BEGIN Supplied material

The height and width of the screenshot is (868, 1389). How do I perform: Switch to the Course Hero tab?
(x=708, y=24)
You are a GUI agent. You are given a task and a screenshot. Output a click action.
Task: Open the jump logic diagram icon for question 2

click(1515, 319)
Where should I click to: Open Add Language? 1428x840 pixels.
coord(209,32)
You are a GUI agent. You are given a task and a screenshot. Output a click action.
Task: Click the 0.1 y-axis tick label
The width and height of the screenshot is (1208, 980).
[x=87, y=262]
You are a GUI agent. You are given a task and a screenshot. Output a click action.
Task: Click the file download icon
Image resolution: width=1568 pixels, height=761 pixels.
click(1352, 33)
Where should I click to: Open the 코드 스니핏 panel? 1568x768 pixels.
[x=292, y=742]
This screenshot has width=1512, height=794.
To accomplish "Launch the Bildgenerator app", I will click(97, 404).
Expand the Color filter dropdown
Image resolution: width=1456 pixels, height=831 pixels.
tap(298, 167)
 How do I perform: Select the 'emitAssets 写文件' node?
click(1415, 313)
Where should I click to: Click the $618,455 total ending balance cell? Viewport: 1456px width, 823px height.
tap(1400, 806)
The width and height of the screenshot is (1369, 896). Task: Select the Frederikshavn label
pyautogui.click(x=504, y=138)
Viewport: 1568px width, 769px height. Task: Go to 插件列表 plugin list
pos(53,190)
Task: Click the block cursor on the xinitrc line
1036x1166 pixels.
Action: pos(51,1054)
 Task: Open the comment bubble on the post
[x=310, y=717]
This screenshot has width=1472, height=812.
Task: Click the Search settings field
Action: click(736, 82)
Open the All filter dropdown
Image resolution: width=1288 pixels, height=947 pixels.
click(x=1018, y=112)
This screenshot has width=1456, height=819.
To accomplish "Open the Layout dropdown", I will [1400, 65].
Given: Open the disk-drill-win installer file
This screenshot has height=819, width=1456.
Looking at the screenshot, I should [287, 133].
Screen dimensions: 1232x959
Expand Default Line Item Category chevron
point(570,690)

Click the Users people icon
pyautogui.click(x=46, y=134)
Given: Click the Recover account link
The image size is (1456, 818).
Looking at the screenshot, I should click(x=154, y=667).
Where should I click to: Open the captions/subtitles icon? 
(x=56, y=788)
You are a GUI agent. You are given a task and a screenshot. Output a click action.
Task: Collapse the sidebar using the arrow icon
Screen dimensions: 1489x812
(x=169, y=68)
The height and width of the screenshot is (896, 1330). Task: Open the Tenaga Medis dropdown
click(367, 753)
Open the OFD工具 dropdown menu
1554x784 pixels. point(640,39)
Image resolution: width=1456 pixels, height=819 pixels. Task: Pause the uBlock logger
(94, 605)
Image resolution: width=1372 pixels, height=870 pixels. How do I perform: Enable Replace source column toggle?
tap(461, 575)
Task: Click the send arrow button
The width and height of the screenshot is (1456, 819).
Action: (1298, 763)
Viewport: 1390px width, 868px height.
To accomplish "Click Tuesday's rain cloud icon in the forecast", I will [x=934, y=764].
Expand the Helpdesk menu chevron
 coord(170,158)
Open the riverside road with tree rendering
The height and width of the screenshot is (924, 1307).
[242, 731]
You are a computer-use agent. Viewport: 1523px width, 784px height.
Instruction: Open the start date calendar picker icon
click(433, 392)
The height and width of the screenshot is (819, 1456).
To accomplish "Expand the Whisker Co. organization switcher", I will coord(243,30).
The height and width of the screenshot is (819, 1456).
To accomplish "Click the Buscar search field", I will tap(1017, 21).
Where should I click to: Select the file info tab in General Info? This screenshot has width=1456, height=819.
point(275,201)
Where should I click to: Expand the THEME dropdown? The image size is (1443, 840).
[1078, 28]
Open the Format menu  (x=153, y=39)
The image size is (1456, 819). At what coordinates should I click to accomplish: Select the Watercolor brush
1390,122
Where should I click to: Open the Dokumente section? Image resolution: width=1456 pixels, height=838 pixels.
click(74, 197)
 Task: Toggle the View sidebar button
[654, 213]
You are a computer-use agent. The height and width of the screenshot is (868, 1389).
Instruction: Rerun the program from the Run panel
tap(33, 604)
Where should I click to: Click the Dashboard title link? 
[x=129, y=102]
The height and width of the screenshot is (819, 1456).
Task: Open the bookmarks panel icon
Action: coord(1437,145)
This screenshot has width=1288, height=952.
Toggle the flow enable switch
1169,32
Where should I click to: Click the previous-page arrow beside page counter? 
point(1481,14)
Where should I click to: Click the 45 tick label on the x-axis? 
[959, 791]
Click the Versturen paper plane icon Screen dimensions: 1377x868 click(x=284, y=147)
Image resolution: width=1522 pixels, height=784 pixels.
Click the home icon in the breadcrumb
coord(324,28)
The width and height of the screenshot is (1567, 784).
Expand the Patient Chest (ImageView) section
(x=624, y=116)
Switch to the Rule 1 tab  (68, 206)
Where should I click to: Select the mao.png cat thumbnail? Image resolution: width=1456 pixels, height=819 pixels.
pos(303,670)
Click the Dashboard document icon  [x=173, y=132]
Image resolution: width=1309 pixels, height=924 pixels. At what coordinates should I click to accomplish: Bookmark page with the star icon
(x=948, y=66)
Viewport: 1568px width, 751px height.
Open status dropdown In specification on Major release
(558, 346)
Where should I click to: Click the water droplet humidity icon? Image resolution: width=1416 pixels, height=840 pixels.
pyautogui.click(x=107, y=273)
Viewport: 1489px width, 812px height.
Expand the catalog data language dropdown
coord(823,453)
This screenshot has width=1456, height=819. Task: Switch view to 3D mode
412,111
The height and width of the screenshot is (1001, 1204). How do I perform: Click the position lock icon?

END Supplied material

§ Required work
Out of the preceding entries, pull each line that contains the word "computer".

§ Solved problem
You are a computer-use agent. Viewport: 1523px width, 784px height.
You are a computer-use agent. The height and width of the screenshot is (868, 1389).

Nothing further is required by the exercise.